Submitted to: Analytical and Bioanalytical Chemistry
Publication Type: Peer Reviewed Journal
Publication Acceptance Date: 1/24/2018
Publication Date: 1/27/2018
Citation: Peritz, A., Chen, C., Paoli, G., Gehring, A.G. 2018. Serogroup-level resolution of the “Super-7” Shiga toxin-producing Escherichia coli using nanopore single-molecule DNA sequencing. Analytical and Bioanalytical Chemistry.
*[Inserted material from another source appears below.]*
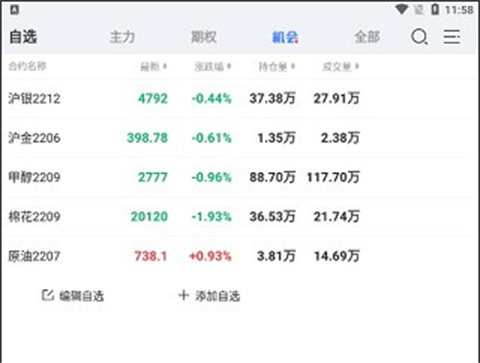
Task: Tap the no-SIM signal icon
Action: pyautogui.click(x=419, y=10)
Interpretive Summary: In order to prevent the distribution of contaminated foods and reduce the burden of foodborne illness, food producers and regulatory agencies need rapid, accurate and cost-effective methods for the identification of bacterial foodborne pathogens. In the past few years, bacterial genome sequencing (i.e., determining the sequence of a bacterium’s complete set of DNA) has been broadly adopted by regulatory and public health agencies to characterize bacterial pathogens and track outbreaks of foodborne illness. Nevertheless, due to expense and technical limitations, these genomic technologies have not been adopted for rapid foodborne pathogen detection and identification. Recently, an inexpensive and portable DNA sequencing device, the Oxford Nanopore MinION DNA sequencer, which overcomes several of these limitations, was introduced. Here we report a proof-of-concept study that demonstrates the potential application of the MinION sequencer for the inexpensive, rapid, specific, and field-portable detection and identification of foodborne bacterial pathogens.
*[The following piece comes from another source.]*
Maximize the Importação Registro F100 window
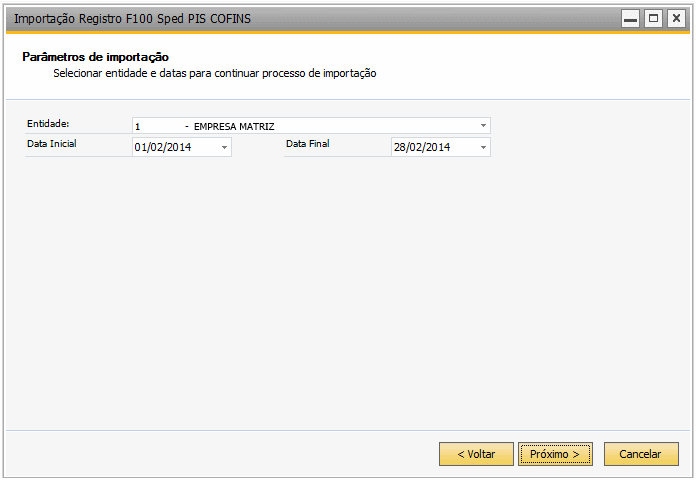(653, 19)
Technical Abstract: DNA sequencing and other DNA-based methods, such as PCR, are now broadly used for detection and identification of bacterial foodborne pathogens. For the identification of foodborne bacterial pathogens, it is important to make taxonomic assignments to the species, or even subspecies level. Long-read DNA sequencing techniques can result in finer taxonomic resolution of microbes and microbial communities compared to short-read sequencing platforms. In this study we demonstrate the potential for using a combination of long read shotgun sequencing obtained from the Oxford Nanopore Technologies (ONT) MinION single-molecule sequencer and the Basic Local Alignment Search Tool (BLAST) with custom sequence databases for foodborne pathogen identification. A library of DNA extracted from strains of the “Super-7” Shiga toxin-producing Escherichia coli (STEC) serogroups (O26, O45, O103, O111, O121, O145, and O157) was sequenced using the ONT MinION and analyzed using BLAST. Results showed that, despite extensive sequence identity within the STEC core genome, 11.5% of the MinION reads were aligned to a sequence present in only one strain in the database, and 99.6% of these strain-specific DNA sequence reads aligned to a DNA sequence from a “Super-7” STEC. These results demonstrate the ability of the method to resolve STEC to the serogroup level and the potential general utility of the MinION for the detection and typing of foodborne pathogens.